Un dirigente già iscritto al regime previdenziale dei dirigenti di industria (INPDAI) ha appurato che la modalità di calcolo pro rata sancita dalla L. n. 289/2002 di soppressione dell’INPDAI aveva effetti penalizzanti sul proprio trattamento pensionistico.
In particolare, la penalizzazione era data dalla cristalizzazione al 2002 della quota INPDAI (con conseguente calcolo di tale quota di pensione sulla base delle retribuzioni percepite in data di gran lunga inferiore alla cessazione del rapporto) e dal computo nella quota INPDAI dei periodi contributivi già oggetto di iscrizione all’INPS e di trasferimento all’INPDAI.
Per superare detta penalizzazione, il dirigente ha richiesto l’accertamento del proprio diritto a percepire un trattamento pensionistico non inferiore a quello previsto dal regime generale obbligatorio in virtù della clausola di garanzia già riconosciuta agli iscritti INPDAI dall’art. 3, D.Lgs. n. 181/1997.
I giudici di merito e di legittimità hanno riconosciuto tale diritto ritenendo che la clausola di garanzia sia applicabile al trattamento pro rata.
In particolare, la Suprema Corte ha rilevato che:
- La quota di pensione INPDAI non può essere inferiore, in virtù di tale garanzia, il trattamento previsto dall’assicurazione generale obbligatoria a parità di condizioni.

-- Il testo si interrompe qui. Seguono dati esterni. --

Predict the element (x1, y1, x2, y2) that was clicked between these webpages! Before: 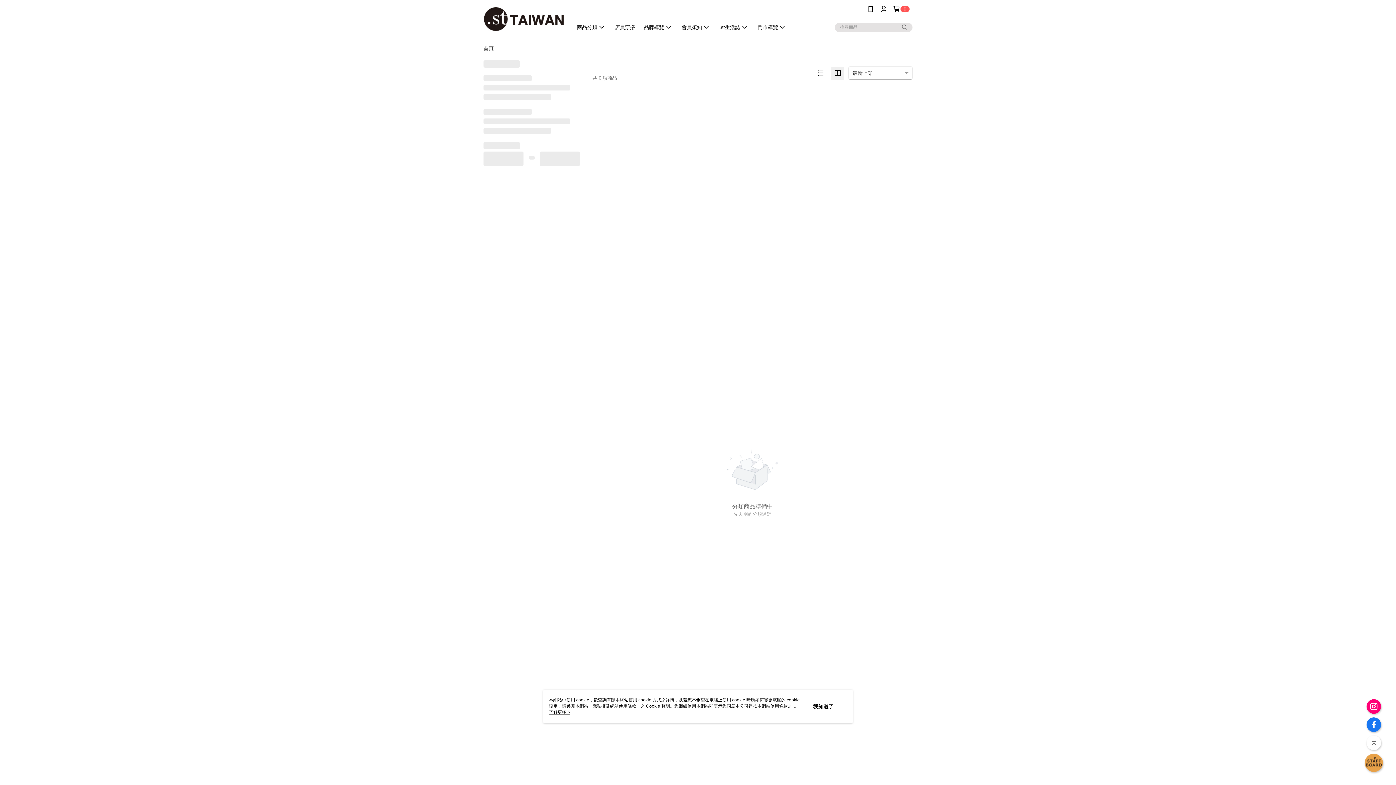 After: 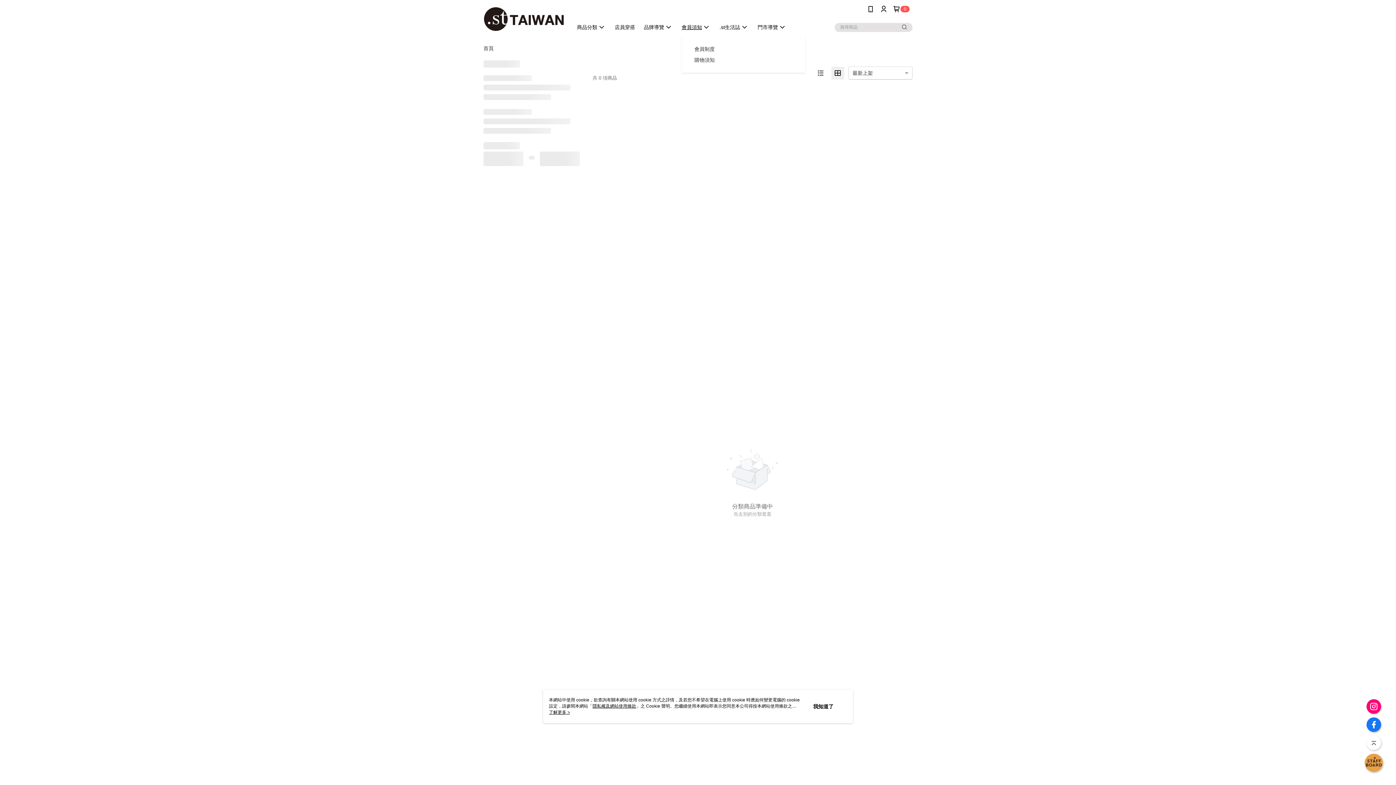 Action: bbox: (677, 21, 715, 32) label: 會員須知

- La quota di pensione INPS è già liquidata con i criteri previsti dall’assicurazione generale obbligatoria.
- La complessiva pensione pro rata (data dalla quota INPDAI e dalla quota INPS) non può quindi essere inferiore a quella prevista, sempre a parità di condizioni, dall’assicurazione generale obbligatoria.
- I dirigenti ex INPDAI che hanno effettuato trasferimenti dall’INPS all’INPDAI e che sono andati in pensione a distanza di anni rispetto al dicembre 2002 possono superare la conseguente penalizzazione del criterio di calcolo pro rata invocando l’applicazione della clausola di garanzia.